The 1st annual Jimmy Awards: 10 worst contracts in the NBA
9. Matthew Dellavedova – three-years, $29 million remaining
Want to get lost in a rabbit hole on a slow day at work? Dive into some of the stats pages on BasketballReference.com. A particularly fun one is their version of VORP – the value a player has over a replacement level guy accounting for team and playing time.
According to the site, of the 486 players who spent time on an NBA court last year, 7 had a VORP of -1.0 or less. Jeff Green was seventh from the bottom, naturally. Spots six through two went to rookies. Dead last – by a comparatively healthy margin – was Matty Dice.
(I have no idea if anyone has ever called him this. But we should all start.)

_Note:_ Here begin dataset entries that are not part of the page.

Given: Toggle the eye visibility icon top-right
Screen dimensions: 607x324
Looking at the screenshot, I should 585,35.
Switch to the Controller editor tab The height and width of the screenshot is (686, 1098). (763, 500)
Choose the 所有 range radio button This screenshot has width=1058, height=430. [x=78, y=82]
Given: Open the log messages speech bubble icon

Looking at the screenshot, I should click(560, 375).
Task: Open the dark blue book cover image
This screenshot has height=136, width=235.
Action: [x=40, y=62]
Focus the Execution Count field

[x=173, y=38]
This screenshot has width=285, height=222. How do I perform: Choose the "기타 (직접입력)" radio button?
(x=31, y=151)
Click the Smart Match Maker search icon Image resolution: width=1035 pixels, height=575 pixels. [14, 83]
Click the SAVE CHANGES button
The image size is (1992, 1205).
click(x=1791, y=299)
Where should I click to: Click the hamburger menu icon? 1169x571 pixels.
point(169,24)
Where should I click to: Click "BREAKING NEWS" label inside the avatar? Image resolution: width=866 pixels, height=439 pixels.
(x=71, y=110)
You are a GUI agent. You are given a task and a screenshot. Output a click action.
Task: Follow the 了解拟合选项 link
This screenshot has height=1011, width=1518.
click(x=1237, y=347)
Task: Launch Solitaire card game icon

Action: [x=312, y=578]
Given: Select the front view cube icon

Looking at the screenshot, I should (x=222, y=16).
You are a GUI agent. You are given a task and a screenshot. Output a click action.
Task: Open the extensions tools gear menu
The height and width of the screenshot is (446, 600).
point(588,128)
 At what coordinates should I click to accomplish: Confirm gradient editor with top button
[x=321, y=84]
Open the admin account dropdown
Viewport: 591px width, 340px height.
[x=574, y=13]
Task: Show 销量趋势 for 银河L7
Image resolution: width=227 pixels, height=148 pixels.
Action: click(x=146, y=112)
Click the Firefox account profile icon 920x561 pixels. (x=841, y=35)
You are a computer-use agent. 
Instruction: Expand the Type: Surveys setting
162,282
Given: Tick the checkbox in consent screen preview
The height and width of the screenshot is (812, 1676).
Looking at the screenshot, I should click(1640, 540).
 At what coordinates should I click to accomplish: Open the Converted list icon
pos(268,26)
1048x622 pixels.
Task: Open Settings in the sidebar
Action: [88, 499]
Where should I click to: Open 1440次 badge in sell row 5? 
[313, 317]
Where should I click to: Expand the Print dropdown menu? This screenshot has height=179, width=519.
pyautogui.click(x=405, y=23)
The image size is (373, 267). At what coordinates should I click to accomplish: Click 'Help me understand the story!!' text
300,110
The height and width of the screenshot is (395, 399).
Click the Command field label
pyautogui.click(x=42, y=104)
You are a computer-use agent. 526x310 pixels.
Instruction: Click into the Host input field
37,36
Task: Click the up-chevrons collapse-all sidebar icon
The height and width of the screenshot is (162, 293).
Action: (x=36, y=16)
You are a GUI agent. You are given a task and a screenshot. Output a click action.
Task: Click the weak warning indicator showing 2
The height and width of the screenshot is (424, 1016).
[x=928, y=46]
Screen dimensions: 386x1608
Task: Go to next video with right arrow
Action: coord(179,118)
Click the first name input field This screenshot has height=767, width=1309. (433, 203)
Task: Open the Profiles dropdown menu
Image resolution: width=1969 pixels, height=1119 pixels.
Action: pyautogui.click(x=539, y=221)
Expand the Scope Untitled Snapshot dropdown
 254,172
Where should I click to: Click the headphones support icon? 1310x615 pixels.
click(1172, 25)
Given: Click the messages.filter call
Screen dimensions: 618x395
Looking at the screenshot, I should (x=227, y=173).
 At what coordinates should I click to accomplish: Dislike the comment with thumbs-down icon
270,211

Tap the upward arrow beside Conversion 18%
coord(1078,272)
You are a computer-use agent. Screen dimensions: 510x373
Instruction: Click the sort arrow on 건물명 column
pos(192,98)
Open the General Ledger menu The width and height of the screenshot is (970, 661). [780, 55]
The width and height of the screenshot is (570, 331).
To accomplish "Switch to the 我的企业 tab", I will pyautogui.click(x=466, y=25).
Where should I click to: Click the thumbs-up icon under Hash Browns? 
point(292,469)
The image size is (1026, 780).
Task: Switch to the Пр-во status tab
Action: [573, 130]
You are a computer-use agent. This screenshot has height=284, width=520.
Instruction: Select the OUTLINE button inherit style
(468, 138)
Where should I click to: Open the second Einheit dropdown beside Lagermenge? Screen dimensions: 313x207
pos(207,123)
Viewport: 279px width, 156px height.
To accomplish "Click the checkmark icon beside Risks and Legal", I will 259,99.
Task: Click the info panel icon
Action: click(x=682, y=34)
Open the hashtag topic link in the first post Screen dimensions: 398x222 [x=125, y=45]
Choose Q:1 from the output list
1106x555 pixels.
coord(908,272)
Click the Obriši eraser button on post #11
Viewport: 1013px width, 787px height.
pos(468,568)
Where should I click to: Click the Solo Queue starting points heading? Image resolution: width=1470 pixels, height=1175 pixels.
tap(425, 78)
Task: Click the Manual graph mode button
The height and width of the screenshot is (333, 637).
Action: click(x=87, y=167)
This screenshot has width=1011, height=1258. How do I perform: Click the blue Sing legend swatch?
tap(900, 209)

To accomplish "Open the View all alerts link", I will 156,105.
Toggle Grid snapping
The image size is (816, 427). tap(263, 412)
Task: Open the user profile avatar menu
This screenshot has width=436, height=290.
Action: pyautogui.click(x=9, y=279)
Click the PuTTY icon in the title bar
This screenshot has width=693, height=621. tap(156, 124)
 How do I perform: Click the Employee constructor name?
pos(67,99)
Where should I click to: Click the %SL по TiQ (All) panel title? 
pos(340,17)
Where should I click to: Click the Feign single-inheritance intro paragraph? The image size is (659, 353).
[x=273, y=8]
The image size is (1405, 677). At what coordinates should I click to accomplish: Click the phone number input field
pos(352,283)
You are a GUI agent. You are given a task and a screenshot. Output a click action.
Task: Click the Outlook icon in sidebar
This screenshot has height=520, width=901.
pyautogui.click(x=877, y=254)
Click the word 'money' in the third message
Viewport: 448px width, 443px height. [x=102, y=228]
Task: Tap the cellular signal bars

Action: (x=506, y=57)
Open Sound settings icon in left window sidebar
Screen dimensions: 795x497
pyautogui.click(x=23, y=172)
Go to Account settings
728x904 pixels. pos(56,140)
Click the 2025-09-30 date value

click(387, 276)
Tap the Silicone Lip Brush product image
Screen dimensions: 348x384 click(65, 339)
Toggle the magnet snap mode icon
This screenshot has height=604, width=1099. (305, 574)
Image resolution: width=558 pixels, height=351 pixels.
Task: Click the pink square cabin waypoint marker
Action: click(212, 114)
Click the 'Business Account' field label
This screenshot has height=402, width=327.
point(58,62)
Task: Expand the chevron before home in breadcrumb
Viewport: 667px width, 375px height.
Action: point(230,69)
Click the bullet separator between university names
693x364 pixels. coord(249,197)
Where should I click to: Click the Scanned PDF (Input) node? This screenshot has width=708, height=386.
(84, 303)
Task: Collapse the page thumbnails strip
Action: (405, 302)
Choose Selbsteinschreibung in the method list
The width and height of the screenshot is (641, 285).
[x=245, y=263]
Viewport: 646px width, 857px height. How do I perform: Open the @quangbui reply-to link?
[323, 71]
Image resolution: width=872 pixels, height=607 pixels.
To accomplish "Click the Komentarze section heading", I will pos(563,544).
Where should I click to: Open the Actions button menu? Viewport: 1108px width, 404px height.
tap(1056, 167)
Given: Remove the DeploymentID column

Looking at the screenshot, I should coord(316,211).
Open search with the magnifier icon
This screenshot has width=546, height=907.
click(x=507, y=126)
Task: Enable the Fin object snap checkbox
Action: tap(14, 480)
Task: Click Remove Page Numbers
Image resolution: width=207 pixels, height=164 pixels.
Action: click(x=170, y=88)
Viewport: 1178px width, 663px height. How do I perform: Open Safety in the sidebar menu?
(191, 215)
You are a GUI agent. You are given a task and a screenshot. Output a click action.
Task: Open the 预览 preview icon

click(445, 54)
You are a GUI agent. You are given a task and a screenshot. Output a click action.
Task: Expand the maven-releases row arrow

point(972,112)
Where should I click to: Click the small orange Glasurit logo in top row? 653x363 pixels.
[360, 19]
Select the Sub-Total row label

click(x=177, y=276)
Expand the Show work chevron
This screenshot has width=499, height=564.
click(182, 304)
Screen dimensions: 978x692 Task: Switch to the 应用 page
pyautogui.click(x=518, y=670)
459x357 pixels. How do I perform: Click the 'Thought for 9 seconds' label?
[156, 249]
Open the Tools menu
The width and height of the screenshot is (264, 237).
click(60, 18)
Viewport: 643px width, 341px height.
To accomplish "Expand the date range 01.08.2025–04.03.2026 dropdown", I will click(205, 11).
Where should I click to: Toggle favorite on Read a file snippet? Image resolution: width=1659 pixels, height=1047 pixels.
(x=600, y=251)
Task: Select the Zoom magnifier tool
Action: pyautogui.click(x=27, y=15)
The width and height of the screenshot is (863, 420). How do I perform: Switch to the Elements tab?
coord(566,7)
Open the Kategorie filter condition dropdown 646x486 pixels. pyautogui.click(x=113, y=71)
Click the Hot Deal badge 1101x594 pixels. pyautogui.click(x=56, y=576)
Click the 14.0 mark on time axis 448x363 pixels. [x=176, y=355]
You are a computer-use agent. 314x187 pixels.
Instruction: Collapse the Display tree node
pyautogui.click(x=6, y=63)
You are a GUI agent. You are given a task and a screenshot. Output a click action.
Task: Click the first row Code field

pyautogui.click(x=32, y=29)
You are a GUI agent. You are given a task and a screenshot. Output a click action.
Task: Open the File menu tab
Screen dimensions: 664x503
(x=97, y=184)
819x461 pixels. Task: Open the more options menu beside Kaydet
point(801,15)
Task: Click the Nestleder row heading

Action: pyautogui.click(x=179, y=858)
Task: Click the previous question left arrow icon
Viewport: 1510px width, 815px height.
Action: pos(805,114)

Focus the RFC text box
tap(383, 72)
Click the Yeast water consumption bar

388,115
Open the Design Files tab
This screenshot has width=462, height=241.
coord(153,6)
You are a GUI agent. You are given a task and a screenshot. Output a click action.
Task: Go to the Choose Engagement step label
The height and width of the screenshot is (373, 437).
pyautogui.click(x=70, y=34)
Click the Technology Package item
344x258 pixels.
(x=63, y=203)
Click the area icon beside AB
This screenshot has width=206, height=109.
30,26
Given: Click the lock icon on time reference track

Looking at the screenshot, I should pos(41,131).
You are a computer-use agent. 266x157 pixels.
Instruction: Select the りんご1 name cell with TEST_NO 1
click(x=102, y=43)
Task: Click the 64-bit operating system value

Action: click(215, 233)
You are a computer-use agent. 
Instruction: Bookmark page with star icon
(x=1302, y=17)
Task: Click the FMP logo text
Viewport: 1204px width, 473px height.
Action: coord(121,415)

The funny part about the Delly contract was that he was linked to Milwaukee from the moment the 2016 Finals ended. Other than his looking the part of a guy you’d expect to find grilling a brat in the parking lot at Lambeau, there’s no conceivable explanation for why this was. Giannis had already spent ample time running point, and the team drafted future ROY Malcolm Brogdon.
Now the Bucks are stuck with a sub-40% career shooter who can’t play with the franchise cornerstone. While the Brogdon / Antetokounmpo pairing sported a 5.7 net rating in 1300 minutes together, Delly and the Freak were -1.4 in over 1500, both according to NBA.com.
The sad part is that he’s the perfect player to fill the roll he had in Cleveland: an end of the bench guy who comes in gives the team a spark when nothing is going right. The Knicks were lambasted this summer for giving Ron Baker $8 million to be that guy. The Bucks wish they got off that cheap.